MIPIM’s decision to fold its New York conference may be as much a part of a larger picture of real estate conferences absorbing their proptech counterparts as the tech sector assumes a greater role in the industry as about a lack of profits from the event, said James Dearsley, a proptech consultant and non-executive chairman of Unissu, a London-based provider of  proptech data, content and research services.

“My view on this is that over the years the reasons for having a proptech conference have shifted,” said Dearsley. “I think the market has changed from one of building a community to one of education. And I think key markets like the United States and some areas of Europe were further ahead than others. They built a community very quickly and very early. Almost too early. And the educational aspects of the conferences were always a little bit slower.”

Conferences need to be more geographically specific to coincide with differing levels of proptech market development, Dearsley said.

“There was a mismatch in the communities coming together in less [and more] developed and geographical areas,” he said. “The conferences held more value for the traditional sector, because they were only interested in understanding what technology could do for them. They didn’t really need to build a community in the first place.

“Over the last decade I have been present at over 150 conferences on six continents in over 40 different countries. We’ve got to remember that this conference discussion is not just about the United Kingdom and the United States, which I think we could very easily draw our conclusions from. I think the conference circuit has very much run its course as a proptech conference, in terms of narrative, because the discussion has moved on.”

Even the term “proptech” itself has become something of a negative branding issue, said Dearsley.

“I think my problem is the term ‘proptech,’ because it alienates the traditional industry,” he said. “If you talk about innovation, about digital transformation, about ESG, all of the various touch points that technology influences, that is the more important angle of it. Just adding proptech into your conference is not going to make any difference whatsoever. Conferences need to realize that running a conference that has property in the name will turn off the traditional market and therefore it’s entirely wrong to have, in my view.

“In emerging markets — take South America — proptech is still valid as a narrative, but I’ve already found myself just this year explaining to conference organizers that they’ve got to have a more grown-up narrative and realize that proptech is not the term that is going to attract people to the discussion.”

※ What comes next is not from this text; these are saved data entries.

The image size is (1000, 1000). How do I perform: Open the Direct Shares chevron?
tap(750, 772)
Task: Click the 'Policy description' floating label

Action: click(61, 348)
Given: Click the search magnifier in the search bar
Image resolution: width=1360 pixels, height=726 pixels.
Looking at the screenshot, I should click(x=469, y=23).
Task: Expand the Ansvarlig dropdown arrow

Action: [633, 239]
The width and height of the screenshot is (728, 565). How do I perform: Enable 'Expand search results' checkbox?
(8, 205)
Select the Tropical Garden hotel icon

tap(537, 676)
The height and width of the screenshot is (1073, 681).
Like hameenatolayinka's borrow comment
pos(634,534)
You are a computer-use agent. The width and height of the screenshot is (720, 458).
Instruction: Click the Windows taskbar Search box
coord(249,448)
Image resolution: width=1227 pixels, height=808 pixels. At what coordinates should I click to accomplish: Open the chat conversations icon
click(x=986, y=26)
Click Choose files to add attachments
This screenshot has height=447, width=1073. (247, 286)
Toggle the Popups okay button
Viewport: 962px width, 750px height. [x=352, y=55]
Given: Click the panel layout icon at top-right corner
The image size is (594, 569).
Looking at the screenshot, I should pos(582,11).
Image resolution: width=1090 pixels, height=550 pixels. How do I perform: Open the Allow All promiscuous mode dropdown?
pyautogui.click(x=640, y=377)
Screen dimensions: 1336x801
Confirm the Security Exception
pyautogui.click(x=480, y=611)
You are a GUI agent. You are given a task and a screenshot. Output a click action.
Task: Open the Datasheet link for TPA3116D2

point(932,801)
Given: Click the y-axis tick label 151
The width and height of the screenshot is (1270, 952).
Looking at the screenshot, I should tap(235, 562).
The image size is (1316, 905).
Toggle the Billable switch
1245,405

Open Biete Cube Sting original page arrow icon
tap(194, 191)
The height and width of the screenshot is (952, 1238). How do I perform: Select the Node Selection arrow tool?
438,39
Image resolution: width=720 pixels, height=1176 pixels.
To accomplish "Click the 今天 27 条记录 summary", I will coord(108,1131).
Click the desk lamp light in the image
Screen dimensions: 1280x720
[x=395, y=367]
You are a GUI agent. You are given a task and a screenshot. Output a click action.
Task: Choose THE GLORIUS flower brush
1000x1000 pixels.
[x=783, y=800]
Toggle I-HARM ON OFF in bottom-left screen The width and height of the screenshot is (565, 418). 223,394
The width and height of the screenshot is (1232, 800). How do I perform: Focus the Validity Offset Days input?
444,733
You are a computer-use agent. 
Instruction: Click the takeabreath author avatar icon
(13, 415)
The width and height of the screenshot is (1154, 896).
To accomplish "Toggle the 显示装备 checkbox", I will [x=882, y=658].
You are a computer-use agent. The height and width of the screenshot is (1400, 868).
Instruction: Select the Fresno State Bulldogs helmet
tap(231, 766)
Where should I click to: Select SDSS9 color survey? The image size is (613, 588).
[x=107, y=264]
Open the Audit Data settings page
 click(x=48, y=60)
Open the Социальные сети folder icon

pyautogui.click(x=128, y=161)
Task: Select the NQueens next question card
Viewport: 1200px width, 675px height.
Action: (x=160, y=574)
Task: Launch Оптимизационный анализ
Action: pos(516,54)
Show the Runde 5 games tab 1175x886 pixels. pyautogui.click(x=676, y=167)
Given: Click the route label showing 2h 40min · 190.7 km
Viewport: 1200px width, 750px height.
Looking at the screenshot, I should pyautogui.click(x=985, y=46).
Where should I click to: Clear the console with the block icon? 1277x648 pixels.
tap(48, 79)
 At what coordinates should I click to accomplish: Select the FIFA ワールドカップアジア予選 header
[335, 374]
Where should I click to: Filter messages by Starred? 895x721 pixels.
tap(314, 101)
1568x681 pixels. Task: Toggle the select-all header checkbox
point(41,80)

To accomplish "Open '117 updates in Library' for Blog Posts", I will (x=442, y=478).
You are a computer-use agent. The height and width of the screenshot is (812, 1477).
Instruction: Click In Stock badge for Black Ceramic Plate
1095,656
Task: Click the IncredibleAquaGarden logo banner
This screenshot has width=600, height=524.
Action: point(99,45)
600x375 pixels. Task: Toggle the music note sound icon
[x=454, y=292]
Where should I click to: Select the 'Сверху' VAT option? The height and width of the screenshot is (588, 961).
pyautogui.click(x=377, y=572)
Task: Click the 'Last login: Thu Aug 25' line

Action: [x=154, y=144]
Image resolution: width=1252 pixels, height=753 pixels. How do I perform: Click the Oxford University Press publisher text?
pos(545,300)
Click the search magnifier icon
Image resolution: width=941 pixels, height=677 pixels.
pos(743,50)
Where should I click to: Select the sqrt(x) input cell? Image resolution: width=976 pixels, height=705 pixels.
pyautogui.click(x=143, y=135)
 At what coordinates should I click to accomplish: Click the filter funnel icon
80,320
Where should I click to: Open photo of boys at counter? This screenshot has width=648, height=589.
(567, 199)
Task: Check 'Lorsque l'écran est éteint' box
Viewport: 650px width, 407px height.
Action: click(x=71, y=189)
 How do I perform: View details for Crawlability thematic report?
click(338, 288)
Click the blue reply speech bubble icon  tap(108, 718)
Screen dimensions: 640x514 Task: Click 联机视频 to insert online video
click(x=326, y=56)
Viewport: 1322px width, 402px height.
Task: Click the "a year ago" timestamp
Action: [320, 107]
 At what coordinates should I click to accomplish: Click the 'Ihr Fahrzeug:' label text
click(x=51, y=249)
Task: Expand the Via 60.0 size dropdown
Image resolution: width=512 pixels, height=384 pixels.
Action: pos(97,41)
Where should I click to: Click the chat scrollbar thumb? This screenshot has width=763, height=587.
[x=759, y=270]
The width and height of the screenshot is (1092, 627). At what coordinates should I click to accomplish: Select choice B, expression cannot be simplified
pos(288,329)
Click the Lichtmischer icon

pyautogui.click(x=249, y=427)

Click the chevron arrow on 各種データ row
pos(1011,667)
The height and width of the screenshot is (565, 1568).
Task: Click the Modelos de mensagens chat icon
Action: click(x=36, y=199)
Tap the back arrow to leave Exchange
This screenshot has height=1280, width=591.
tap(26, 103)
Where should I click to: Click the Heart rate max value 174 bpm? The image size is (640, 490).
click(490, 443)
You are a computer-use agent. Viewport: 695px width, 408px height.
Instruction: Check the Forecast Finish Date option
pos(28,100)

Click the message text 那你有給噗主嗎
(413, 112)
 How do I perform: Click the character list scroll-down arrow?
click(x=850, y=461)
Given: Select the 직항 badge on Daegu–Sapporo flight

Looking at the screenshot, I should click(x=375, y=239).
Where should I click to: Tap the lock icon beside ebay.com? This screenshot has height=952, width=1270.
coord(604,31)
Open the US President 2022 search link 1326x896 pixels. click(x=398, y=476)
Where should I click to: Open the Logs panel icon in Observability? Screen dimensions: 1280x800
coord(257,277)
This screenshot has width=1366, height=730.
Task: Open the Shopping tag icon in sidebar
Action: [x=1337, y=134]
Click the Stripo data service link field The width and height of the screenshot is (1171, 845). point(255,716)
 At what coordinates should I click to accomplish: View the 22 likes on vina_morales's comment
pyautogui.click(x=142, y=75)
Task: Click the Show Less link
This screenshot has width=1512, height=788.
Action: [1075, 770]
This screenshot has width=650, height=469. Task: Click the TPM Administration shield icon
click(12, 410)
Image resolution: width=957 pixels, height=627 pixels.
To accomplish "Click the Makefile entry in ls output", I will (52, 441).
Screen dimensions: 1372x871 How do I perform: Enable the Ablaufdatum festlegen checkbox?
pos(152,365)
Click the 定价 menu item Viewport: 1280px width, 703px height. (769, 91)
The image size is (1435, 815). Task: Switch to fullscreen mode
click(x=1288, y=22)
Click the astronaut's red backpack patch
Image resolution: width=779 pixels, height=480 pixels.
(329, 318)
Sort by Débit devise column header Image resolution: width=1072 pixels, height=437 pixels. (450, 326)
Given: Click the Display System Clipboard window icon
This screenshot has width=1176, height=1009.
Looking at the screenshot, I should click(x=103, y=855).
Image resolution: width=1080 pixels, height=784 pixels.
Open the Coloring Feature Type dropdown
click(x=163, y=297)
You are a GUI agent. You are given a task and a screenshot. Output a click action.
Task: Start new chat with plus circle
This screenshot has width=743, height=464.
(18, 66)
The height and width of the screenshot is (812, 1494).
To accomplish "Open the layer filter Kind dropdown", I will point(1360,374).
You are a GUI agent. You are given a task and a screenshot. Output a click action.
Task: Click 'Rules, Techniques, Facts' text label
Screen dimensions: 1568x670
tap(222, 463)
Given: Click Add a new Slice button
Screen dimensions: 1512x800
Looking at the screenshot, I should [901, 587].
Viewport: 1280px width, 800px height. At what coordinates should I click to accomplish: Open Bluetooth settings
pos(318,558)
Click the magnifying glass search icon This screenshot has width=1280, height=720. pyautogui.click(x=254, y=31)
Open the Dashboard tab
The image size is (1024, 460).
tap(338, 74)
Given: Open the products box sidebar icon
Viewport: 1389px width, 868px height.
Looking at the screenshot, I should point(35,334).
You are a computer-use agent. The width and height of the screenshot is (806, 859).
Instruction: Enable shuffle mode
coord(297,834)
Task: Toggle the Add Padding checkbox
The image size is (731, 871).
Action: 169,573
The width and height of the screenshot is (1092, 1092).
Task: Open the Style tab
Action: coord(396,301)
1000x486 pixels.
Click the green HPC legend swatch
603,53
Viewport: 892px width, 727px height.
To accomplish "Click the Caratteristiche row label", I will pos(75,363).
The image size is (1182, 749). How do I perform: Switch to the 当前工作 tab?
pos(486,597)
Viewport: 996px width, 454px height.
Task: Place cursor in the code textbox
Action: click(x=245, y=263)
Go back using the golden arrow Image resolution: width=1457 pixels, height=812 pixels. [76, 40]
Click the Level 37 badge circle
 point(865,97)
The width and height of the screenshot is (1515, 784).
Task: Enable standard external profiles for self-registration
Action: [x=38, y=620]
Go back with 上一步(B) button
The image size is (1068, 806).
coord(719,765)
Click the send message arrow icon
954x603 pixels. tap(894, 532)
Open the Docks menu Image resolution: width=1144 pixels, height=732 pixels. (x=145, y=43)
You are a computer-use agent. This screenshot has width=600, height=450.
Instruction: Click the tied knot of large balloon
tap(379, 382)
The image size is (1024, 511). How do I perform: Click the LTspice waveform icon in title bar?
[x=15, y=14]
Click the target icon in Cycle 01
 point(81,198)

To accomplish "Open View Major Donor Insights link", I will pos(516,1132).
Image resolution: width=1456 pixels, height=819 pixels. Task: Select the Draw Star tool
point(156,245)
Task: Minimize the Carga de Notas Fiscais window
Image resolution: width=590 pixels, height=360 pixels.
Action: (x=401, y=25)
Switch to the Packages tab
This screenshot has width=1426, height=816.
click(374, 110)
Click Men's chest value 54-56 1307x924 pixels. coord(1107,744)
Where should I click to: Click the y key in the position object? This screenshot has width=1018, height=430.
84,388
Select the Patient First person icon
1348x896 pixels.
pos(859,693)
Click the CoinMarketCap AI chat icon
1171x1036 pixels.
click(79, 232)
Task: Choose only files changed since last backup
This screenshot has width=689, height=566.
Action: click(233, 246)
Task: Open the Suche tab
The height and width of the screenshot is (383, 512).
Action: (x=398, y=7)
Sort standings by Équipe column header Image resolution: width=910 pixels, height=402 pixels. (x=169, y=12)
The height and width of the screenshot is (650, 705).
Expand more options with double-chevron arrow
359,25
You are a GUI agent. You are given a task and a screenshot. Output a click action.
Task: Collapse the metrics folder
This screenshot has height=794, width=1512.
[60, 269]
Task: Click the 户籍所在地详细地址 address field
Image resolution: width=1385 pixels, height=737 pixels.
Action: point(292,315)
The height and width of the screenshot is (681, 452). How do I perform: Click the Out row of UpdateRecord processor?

The evolution of proptech conferences and MIPIM’s ending its New York City event can be seen as part of the industry’s maturation, said Aaron Block, co-founder and managing partner of Manhattan-based MetaProp, a leading early-stage startup venture capital firm that has partnered with MIPIM on its New York City conferences since they began in 2016.

“The market has become much more mature and sophisticated, naturally, over the last four or five years,” said Block. “I think of proptech like the Bible. In the early days during Genesis, things were just being invented, tested and tried. That meant more need for the events business. As the market matured, a bunch of folks came in over the last several years with regional proptech conferences in LATAM, Asia, Europe, and several in the United States.

“Then the startups started to get more sophisticated. You had more VCs come into the space and the industry really started to adopt. I think that’s when an Exodus away from that second chapter happened. We’re probably now in the third chapter where you will start to see probably one major global event. There’s definitely room for someone to be a once-a-year aggregator of people who have interest in innovation in the real estate space. The jury’s out as to where that’s going to be right now.”